Logo Przewdonik Katolicki

W świecie – dla świata

Ks. Waldemar Karasiński
Fot.

Drugiego lutego w Kościele katolickim na całym świecie obchodzony jest Dzień Życia Konsekrowanego. Przedstawiciele wspólnot zakonnych zbierają się na uroczystych spotkaniach w świątyniach, modlą się, słuchają Słowa Bożego, odnawiają śluby zobowiązujące ich do radykalnego naśladowania Chrystusa. Dzisiejszy świat zdaje się zatracać szacunek dla sacrum. Kontestowana przez wielu...

Drugiego lutego w Kościele katolickim na całym świecie obchodzony jest Dzień Życia Konsekrowanego. Przedstawiciele wspólnot zakonnych zbierają się na uroczystych spotkaniach w świątyniach, modlą się, słuchają Słowa Bożego, odnawiają śluby zobowiązujące ich do radykalnego naśladowania Chrystusa.

** Polecenie **
Przepisz dosłownie z tekstu o Dniu Życia Konsekrowanego fragment od słów „Ks. Waldemar Karasiński” aż do słów „Kontestowana przez wielu...”.

** Materiał **
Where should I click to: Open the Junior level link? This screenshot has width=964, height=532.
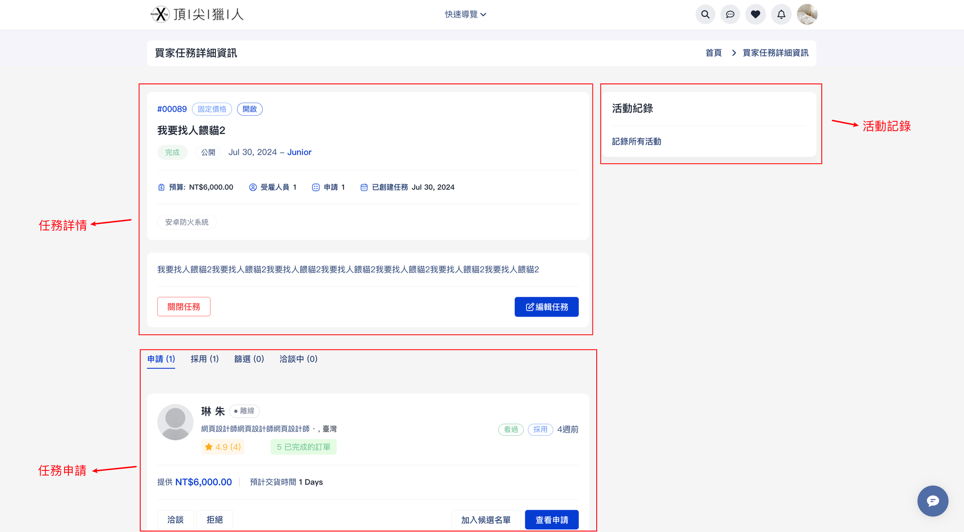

** Odpowiedź **
Ks. Waldemar Karasiński
Fot.

Drugiego lutego w Kościele katolickim na całym świecie obchodzony jest Dzień Życia Konsekrowanego. Przedstawiciele wspólnot zakonnych zbierają się na uroczystych spotkaniach w świątyniach, modlą się, słuchają Słowa Bożego, odnawiają śluby zobowiązujące ich do radykalnego naśladowania Chrystusa. Dzisiejszy świat zdaje się zatracać szacunek dla sacrum. Kontestowana przez wielu...